A significant reserve means more field production and the sparing use of minerals, as well as the more active use and involvement of hard-to-recover oil reserves. As you well know, such projects need both serious investment and state-of-the-art technologies. And we need to create conditions that attract investment, so that beginning work on new sites and the exploration of technologically difficult fields are profitable and worthwhile endeavours for companies that allow them to recoup investment costs and earn economically justified profits.
So far such fields produce only 4% of the total Russian oil, or a maximum of 20 million tonnes per year. You know that in 2011, total Russian oil production was 511.4 million tonnes. Meanwhile, according to expert assessments, projected Russian reserves of hard-to-recover oil are between 25 billion and 50 billion tonnes. So we should send a clear signal both to domestic companies (practically all leading companies are represented here) and to the global companies that it will be interesting and profitable to work on these fields.
In the medium term, starting in 2020, it will give us between 40 million and 100 million tonnes per year additionally, depending on how efficiently companies can produce. So similar to the shelf projects, the proposal is to introduce new categories for fields with hard-to-recover oil reserves depending on the specifics of oil fields, primarily rock permeability and viscosity, and to establish concessions on the mineral replacement tax for such fields.

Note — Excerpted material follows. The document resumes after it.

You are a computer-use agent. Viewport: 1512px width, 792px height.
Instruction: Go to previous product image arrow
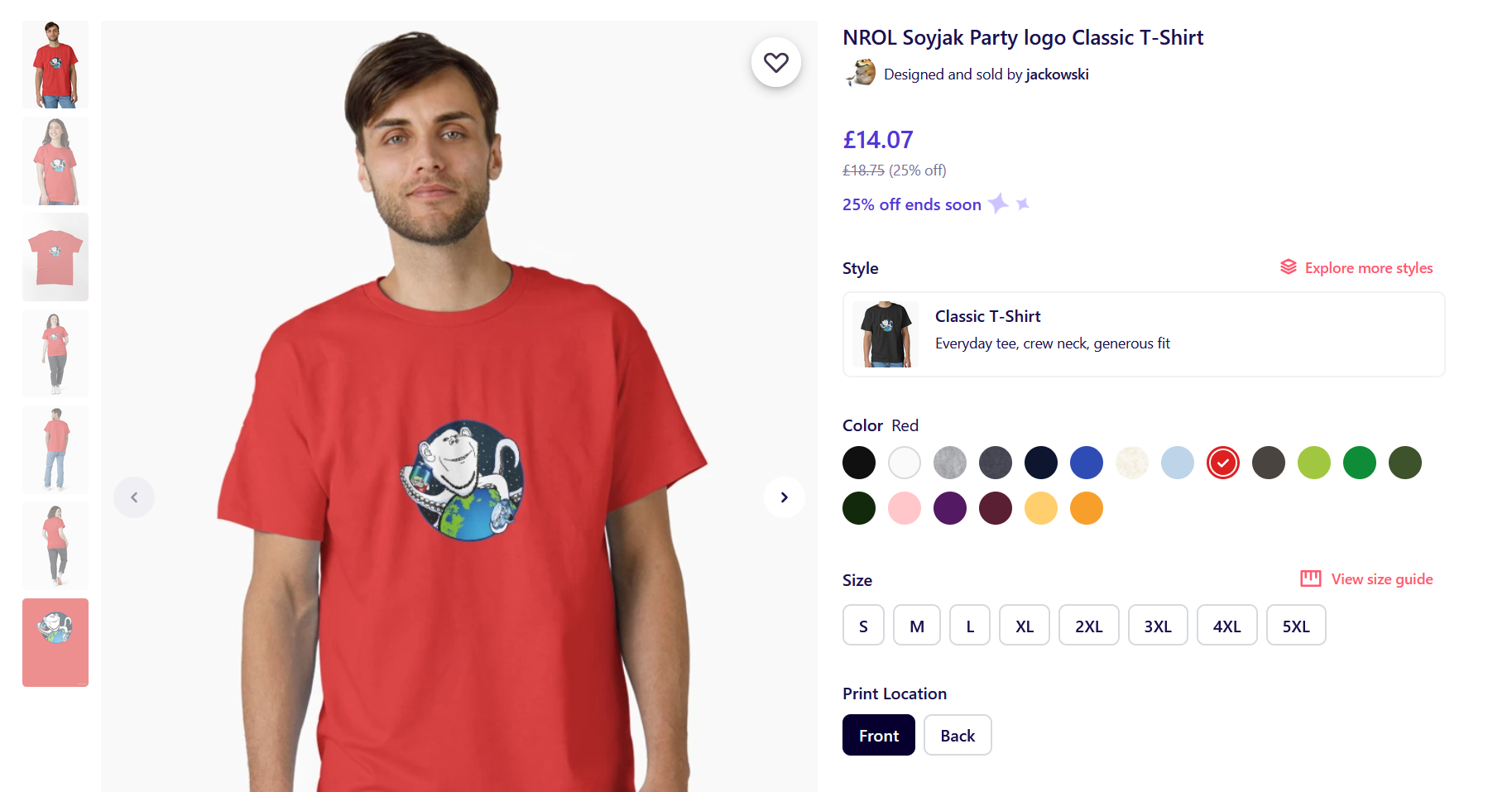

For the most difficult projects (now I will cite the concrete figures), the mineral replacement tax will be between 0% and 10% of the standard rate, for the medium category, between 10% and 30%, and for the easier category, between 30% and 50%. The proposal involves maintaining this regime for the long term, thereby creating stable, predictable and long-term rules for business. The concession will be granted for 10, 7 and 5 years respectively from – and I'd like to emphasise this – from the start of industrial oil production.
The governmental executive order establishing this procedure will be signed immediately after our meeting. I ask you to prepare all the necessary documents and acts regulating the procedure of extending tax concessions on hard-to-recover oil reserves by October 1. In addition, I'd like to unveil yet another decision. Today a governmental resolution will be signed approving a statute establishing the borders of subsoil blocks. This document is meant to lift excessive administrative barriers in adjusting the borders of the area and depth of subsoil blocks. Thus the companies will be able to include in industrial turnover new layers of oil extraction and conduct additional exploration of fields.
In conclusion, I'd like to say the following. Currently we are creating all necessary conditions for the work of our companies, for developing new oil and gas provinces, for improving the sector's efficiency. These are financial incentives and the consistent development of transport infrastructure, including the pipeline network, which will doubtless create new conditions and new prospects for the sector. And I hope that businesses will deliver on their commitments with the same punctuality. This concerns investment projects, introducing new technologies, and upgrading the whole production chain. We have repeatedly discussed this, including last time in Kirishi, if I remember correctly. This is all I wished to say for the beginning. Let's discuss the proposed measures.